When to consider using AI agents
Is the task complex enough?
no -> workflows
yes -> agents
Is the task valuable enough?
<$0.1 -> workflows
>$1 -> agents
Are all parts of the task doable?
no -> reduce scope
yes -> agents
What is the cost of error/error discovery?
high -> read-only/human-in-the-loop
low -> agents
Description
The art of communicating your needs to AI
There is much similarity between describing a task to an AI and describing it to a human.
- Product Description: What you want, the end result
- Output, format, audience, style, etc
- Process Description: The way to success, the thought process
- Specific approaches, tools, methods, data, preferred order, etc
- Performance Description: AI general behavior
- Role and tone; concise or detailed; challenging or supportive?
Prompt Engineering
Prompt engineering can be thought of as programming in natural language.
Before moving on to more advanced techniques such as RAG and fine-tuning, try prompt engineering first.
As a first step, ask the AI itself to help improve your prompt; successful prompting is iterative.
A good prompt is structured using <XML_tags> and {{VARIABLES}} and consists of the following:
1Role: {{ROLE}}
Tone: {{TONE}}
Style: {{STYLE}}
Task: {{TASK}}
<request>
{{REQUEST}}
</request>
2<context>
{{CONTEXT}}
</context>
3<example>
{{EXAMPLE}}
</example>
4<constraints>
{{CONSTRAINTS}}
</constraints>
5<steps>
Let's think step-by-step.
1. Output an overview of every dimension of my request.
2. Find points of uncertainty.
3. Ask as many clarifying questions as needed
</steps>
6Before answering, please think through this problem carefully.
Consider the different factors involved, potential constraints,
and various approaches before recommending the best solution.
If you don't know, say "I don't know".
Answer only if you're very confident in your response.
When making a factual claim, be sure to refer back to the source.
7Compose three different answers, and then recommend one of them.
8{{REPEAT}}- 1
- Role or tone: Specify how you want the AI to communicate
- 2
- Context: Be specific about what you want, why you want it, and the relevant background
- 3
- Example(s): Demonstrate the output style or format you’re looking for. Called “n-shot” prompting, where “n” is the number of examples given.
- 4
- Constraint(s): Clearly define format, length, and other output requirements
- 5
- Steps: Guide the AI through multi-step reasoning, forcing the model to say things out loud. Called “Chain of thought” (CoT) prompting.
- 6
- Asking the AI to think first. Give space for the AI to work through its process.
- 7
- Ask for multiple answers. This is especially helpful for boosting creativity.
- 8
- Repeat any important instructions
For more helpful tips and examples, see:
- Anthropic’s Prompt Engineering Overview
- OpenAI’s OpenAI Cookbook
- Google’s Prompt Design Strategies
Fine-tuning
Fine-tuning updates the LLM itself, essentially resulting in a new model.

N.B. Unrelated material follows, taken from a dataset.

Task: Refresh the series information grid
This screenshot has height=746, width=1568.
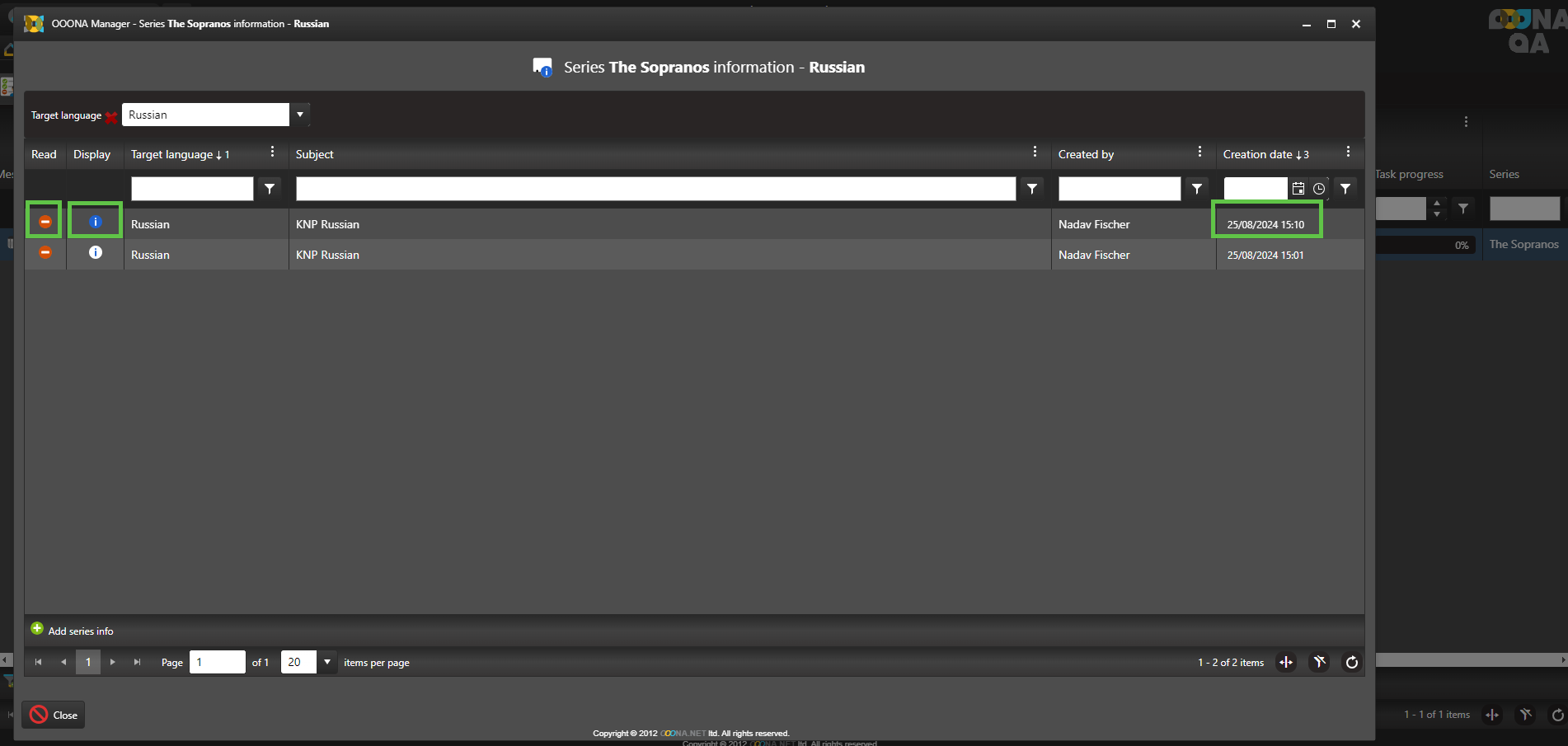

A good use is for behavior alignment (reasoning format, style, classification logic) or domains with static knowledge.
Retrieval-augmented Generation (RAG)
RAG keeps the LLM as-is and adds a static library.
A good use for RAG is as knowledge augmentation where new knowledge is added often, and the latest, accurate information retrieval is crucial.
Model context protocol (MCP)
MCP, just like RAG, keeps the LLM as-is, but adds a dynamic library. It’s a protocol for LLMs to communicate with external services and tools.
Discernment
The art of evaluating how well your needs were met by AI
- Product Discernment: Evaluating the quality of AI outputs
- Accuracy, appropriateness, coherence, relevance
- Process Discernment: Evaluating how the AI approached the task
- Logical errors, attention gaps, circular reasoning
- Performance Discernment: Evaluating how the AI is communicating with you
- Is the communication style effective?
When discernment flags a problem, a better description is often the solution, and sometimes the delegation needs adjustment.
Giving feedback to the AI
- Specifying the problem
- Clearly explaining why it is a problem
- Providing concrete suggestions for improvement
- Revising your instructions or examples
Agent self-discernment
When applying AI agency (or “vibe coding”), an important piece is how the AI evaluates its own work.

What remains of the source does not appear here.